- Entries provided -
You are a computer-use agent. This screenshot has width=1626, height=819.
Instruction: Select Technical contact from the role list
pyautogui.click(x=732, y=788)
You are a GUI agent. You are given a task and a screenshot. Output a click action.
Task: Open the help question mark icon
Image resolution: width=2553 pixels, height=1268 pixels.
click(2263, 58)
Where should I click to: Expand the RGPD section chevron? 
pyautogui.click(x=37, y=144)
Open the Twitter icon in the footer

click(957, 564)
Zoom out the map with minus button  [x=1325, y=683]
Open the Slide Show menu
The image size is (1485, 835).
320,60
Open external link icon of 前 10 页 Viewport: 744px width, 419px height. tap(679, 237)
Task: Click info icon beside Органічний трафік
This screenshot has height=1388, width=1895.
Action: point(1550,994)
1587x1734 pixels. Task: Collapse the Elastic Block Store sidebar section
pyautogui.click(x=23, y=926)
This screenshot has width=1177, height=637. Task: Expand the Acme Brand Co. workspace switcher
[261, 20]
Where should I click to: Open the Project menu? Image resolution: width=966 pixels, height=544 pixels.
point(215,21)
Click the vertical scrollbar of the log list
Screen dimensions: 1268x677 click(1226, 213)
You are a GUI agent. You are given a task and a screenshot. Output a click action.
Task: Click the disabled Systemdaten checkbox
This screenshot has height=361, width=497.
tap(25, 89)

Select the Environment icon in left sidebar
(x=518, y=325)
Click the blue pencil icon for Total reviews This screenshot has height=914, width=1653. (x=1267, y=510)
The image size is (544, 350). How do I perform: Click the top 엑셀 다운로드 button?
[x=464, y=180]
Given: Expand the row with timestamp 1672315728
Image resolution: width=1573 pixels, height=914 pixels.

- Task prompt -
Retype, exactly and with nothing added, the lines of the material above from the first through the one that contains "Task: Open the help question mark icon".

- Exercise output -
You are a computer-use agent. This screenshot has width=1626, height=819.
Instruction: Select Technical contact from the role list
pyautogui.click(x=732, y=788)
You are a GUI agent. You are given a task and a screenshot. Output a click action.
Task: Open the help question mark icon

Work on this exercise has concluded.